YOUR OBJECTIVE = Below are some records; quote exactly the lines from the one that contains "saint paul eye clinic (300, 573)" through the one that contains "Commotion in the Pews (400, 24)", inclusive, and no others.

RECORDS TO USE =
· · · · · · ·

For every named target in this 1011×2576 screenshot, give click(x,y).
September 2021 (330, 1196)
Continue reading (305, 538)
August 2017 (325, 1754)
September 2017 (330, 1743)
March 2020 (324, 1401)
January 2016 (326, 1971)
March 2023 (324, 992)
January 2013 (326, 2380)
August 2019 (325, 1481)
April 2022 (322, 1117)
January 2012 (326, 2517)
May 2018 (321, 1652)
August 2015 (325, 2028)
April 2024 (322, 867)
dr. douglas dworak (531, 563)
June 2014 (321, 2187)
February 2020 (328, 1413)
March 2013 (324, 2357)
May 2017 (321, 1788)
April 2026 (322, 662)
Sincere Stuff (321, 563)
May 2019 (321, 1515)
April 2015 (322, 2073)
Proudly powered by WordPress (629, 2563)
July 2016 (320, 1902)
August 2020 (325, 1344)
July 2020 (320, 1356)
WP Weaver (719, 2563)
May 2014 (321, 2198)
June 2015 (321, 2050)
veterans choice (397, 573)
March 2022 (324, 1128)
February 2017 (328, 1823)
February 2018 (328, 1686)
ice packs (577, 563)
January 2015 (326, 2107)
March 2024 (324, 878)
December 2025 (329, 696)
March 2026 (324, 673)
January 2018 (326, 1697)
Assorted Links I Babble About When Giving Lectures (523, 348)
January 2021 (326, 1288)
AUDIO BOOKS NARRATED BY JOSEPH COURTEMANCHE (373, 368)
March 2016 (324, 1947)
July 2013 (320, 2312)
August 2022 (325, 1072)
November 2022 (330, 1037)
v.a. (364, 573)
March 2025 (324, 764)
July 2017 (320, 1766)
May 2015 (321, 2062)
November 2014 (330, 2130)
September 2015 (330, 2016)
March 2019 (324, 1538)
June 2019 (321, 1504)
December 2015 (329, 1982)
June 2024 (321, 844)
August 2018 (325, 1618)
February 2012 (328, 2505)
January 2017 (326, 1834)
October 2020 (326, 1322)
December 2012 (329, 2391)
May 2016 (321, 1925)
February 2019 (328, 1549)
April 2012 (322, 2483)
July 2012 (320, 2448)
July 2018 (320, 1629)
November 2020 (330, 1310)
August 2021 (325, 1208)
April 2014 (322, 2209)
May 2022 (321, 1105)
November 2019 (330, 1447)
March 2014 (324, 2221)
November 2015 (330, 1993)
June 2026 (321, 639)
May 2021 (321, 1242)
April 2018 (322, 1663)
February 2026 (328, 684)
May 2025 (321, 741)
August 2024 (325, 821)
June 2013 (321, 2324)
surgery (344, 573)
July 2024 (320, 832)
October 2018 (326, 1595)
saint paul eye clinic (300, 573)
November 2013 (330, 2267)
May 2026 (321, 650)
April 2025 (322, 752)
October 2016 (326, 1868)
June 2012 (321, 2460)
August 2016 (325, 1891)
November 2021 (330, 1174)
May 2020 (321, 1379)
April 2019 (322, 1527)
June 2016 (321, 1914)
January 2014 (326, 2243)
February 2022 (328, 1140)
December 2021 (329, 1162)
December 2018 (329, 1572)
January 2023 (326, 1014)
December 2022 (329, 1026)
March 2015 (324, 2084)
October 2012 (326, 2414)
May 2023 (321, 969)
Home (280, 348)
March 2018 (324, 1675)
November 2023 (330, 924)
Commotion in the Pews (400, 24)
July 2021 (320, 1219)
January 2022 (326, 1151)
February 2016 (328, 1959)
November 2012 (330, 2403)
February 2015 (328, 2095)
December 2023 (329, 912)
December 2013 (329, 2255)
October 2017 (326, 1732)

· · · · · · ·

SOLUTION TO THE EXERCISE =
saint paul eye clinic (300, 573)
November 2013 (330, 2267)
May 2026 (321, 650)
April 2025 (322, 752)
October 2016 (326, 1868)
June 2012 (321, 2460)
August 2016 (325, 1891)
November 2021 (330, 1174)
May 2020 (321, 1379)
April 2019 (322, 1527)
June 2016 (321, 1914)
January 2014 (326, 2243)
February 2022 (328, 1140)
December 2021 (329, 1162)
December 2018 (329, 1572)
January 2023 (326, 1014)
December 2022 (329, 1026)
March 2015 (324, 2084)
October 2012 (326, 2414)
May 2023 (321, 969)
Home (280, 348)
March 2018 (324, 1675)
November 2023 (330, 924)
Commotion in the Pews (400, 24)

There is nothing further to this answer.